The divergence across the region was marked, with unemployment highest in Spain and Greece at 24.6 per cent and 21.9 per cent respectively and lowest in Austria at 4.1 per cent.
Among under-25s unemployment reached 22.6 per cent – or 3.4 million people – up from 20.5 per cent in April.
The figure has risen by 254,000 in the past 12 months. Again the highest rates were in Greece and Spain, where just over half of young people were out of work. Youth unemployment was lowest in Germany, at 7.9 per cent.
An eminent EU economist is reported as saying: ‘With the eurozone having suffered appreciable gross domestic product contraction in the second quarter and in grave danger of contracting again in the third, and with eurozone business confidence generally low and fragile, the likelihood is that the eurozone unemployment rate will move significantly higher over the coming months.’
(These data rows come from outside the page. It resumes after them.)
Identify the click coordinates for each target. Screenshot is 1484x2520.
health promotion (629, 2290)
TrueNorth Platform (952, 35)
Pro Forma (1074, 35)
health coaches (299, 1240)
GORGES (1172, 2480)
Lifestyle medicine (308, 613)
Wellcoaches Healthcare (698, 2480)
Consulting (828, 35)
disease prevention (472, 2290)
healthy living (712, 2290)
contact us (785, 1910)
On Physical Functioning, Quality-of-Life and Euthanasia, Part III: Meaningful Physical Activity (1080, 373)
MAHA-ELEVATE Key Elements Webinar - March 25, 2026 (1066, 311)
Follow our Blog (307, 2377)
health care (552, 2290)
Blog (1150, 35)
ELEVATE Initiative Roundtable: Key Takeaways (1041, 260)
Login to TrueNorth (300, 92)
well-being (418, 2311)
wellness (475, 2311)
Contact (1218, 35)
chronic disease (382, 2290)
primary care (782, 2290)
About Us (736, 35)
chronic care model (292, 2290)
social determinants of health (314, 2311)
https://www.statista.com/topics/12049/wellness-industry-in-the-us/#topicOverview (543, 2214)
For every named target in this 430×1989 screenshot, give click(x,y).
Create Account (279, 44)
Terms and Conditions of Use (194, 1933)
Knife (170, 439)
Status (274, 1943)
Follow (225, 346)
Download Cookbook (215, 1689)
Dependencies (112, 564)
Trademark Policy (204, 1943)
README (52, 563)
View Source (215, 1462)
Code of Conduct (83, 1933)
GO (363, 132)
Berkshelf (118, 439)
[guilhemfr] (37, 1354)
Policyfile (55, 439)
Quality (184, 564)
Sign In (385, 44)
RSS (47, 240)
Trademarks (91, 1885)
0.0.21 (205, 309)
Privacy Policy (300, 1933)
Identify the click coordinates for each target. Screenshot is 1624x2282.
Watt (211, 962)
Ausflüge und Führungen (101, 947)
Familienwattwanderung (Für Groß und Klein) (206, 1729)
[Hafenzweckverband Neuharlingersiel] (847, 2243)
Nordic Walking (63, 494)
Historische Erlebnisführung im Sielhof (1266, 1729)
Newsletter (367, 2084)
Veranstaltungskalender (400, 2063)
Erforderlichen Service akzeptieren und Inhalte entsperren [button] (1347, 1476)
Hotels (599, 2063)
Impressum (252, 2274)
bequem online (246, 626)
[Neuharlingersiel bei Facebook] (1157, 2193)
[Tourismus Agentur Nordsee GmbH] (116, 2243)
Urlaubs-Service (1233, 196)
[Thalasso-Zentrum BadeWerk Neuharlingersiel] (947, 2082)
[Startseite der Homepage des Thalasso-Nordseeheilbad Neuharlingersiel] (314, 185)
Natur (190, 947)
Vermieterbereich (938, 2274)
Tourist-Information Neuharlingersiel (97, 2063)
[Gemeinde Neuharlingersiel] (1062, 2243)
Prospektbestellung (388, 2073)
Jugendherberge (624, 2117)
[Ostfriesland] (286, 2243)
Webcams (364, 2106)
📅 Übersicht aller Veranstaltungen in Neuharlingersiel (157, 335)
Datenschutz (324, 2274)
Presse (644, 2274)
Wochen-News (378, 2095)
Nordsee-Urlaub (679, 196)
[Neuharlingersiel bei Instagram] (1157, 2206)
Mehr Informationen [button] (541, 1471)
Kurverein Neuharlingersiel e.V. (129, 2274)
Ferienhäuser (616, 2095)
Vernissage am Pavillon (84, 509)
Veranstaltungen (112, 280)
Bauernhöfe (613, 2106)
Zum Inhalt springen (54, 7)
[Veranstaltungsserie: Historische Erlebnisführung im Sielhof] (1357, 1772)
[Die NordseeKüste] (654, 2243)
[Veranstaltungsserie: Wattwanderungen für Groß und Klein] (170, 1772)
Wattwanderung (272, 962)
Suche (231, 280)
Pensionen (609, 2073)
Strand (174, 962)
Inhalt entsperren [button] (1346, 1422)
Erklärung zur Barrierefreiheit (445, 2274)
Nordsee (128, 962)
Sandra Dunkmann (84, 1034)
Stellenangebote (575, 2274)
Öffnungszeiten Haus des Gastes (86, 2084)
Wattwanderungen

Meanwhile in the wider European Union unemployment was also up, from 10.2 per cent in April to 10.3 per cent in May, an increase of 151,000 people. It means there were 24.86 million people out of work across the 27-nation bloc. Youth unemployment in the EU was 22.7 per cent.
Compounding the bad news for the eurozone, Markit’s Purchasing Mangers’ Index survey for the manufacturing sector remained at 45.1 in June, it was announced today. Any figure below 50 represents a contraction. Markit economist Chris Williamson said: ‘Companies are clearly preparing for worse to come, cutting back in both staff numbers and stocks of raw materials at the fastest rates for two-and-half-years.’
It is time to stop the cruel failed austerity measures and get back to well tested Keynesian economics of investing in jobs.